Matrix bootstrap
Idempotent helpers that seed a first admin, Spaces, and rooms after the homeserver is up.
pocket-homeserver ships an optional, idempotent Matrix bootstrap: a set of small helpers that run after the homeserver is up and seed the things a fresh server usually wants — an admin account, a community hub Space with a few rooms, an admin-only announcements room, and (optionally) avatars.
It is off by default. Enable it with ENABLE_BOOTSTRAP=true in .env.

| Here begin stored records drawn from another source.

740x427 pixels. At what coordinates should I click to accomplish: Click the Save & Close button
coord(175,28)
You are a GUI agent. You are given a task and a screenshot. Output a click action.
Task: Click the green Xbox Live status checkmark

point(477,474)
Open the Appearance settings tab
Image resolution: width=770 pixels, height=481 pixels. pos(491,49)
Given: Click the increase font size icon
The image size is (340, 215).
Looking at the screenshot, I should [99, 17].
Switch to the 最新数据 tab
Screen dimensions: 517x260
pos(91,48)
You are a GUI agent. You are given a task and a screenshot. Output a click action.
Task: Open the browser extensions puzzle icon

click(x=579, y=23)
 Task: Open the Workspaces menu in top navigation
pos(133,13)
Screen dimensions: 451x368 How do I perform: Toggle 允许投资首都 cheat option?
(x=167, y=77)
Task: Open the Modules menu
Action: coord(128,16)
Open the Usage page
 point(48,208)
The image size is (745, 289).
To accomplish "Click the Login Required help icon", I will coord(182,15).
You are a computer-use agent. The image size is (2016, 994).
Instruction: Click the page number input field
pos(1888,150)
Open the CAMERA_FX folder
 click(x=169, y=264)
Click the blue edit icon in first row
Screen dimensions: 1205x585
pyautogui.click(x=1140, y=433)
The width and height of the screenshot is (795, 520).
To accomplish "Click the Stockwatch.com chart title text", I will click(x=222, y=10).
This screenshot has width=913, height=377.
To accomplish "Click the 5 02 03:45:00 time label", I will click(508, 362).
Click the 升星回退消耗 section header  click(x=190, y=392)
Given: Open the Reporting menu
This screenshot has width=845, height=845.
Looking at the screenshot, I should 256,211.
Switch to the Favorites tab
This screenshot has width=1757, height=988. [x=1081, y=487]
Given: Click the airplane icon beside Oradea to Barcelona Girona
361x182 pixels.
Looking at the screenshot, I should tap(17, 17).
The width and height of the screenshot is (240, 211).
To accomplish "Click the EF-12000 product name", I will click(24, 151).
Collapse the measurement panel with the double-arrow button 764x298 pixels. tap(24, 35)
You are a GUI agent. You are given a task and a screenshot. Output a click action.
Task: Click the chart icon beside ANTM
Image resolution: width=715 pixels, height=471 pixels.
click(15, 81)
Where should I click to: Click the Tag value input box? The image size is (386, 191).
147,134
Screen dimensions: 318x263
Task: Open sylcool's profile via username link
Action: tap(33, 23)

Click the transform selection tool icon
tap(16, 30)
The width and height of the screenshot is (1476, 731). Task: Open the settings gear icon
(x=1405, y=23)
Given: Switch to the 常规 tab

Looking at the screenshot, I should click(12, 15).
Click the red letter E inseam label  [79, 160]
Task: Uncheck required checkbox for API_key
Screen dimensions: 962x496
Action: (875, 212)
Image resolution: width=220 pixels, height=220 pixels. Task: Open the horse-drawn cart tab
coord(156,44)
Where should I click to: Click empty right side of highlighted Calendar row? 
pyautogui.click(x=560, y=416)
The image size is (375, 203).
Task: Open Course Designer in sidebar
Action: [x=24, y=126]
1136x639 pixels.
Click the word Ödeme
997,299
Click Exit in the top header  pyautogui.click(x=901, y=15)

Every helper is idempotent: rooms are detected by alias and reused, the admin account logs in if it already exists, and the welcome message is posted only once. Re-running is safe and fast.
What it does
The install step scripts/steps/79-install-bootstrap.sh self-gates on
ENABLE_BOOTSTRAP and runs the helpers in order:
| Helper | What it does |
|---|---|
scripts/bootstrap/create-admin.sh | Registers @${ADMIN_MATRIX_USER}:${MATRIX_SERVER_NAME} (or logs in if it exists). Saves a 0600 credentials file (${DATA_DIR}/secrets/admin-credentials.env) the other helpers read. |
scripts/bootstrap/create-spaces.sh | Creates the hub Space + a few public rooms + one private, E2EE room, and links the public rooms into the Space. Writes an audit trail. |
scripts/bootstrap/create-announcements.sh | Creates a public room where everyone can read but only the admin can post (power level 100), links it into the Space, posts a one-time welcome. |
scripts/bootstrap/make-avatars.py + set-avatars.py | (Optional, BOOTSTRAP_AVATARS=true) Generate simple circular avatars and set them on the admin user, the Space, and the announcements room. |
There is also a standalone helper you run on demand:
| Helper | What it does |
|---|---|
scripts/bootstrap/mint-invite-token.sh [N] | Mints N single-use registration (invite) tokens (default 1), each self-expiring after INVITE_TOKEN_DAYS (default 7). Appends them to ${DATA_DIR}/secrets/invite-tokens.txt (0600). |
All helpers run Termux-native and talk to the homeserver over the loopback
client-server API (http://127.0.0.1:8448). None of them enter the proot userland.
Prerequisites
-
The homeserver must be running (the helpers wait for it).
-
Registration must be open with a token. Mint/enable one first:
bash scripts/ops/rotate-registration-token.shThat writes
${DATA_DIR}/secrets/registration-token.txt(0600) and turns onallow_registrationin the deployed config.create-admin.shreads that token from the file (never from a command line). After bootstrap you can close registration again — re-runningscripts/install.shresets it to closed.
Enabling it
-
Set in
.env:ENABLE_BOOTSTRAP=true # The localpart of the Matrix admin (defaults to "admin"). ADMIN_MATRIX_USER=admin # Optional: generate + upload avatars (needs Pillow: pip install Pillow). BOOTSTRAP_AVATARS=false -
(Re-)run the installer. The bootstrap step self-gates on the flag:
./pocket.sh # menu → Install (or: bash scripts/install.sh --force)Or run the bootstrap step directly once the stack is up:
bash scripts/steps/79-install-bootstrap.sh
Customizing the structure
The Space, rooms, and copy are a template — override them from .env (the
helpers read these from the environment, with neutral defaults):
MATRIX_SPACE_ALIAS=hub
MATRIX_SPACE_NAME="Community Hub"
MATRIX_SPACE_TOPIC="The landing space for community chat."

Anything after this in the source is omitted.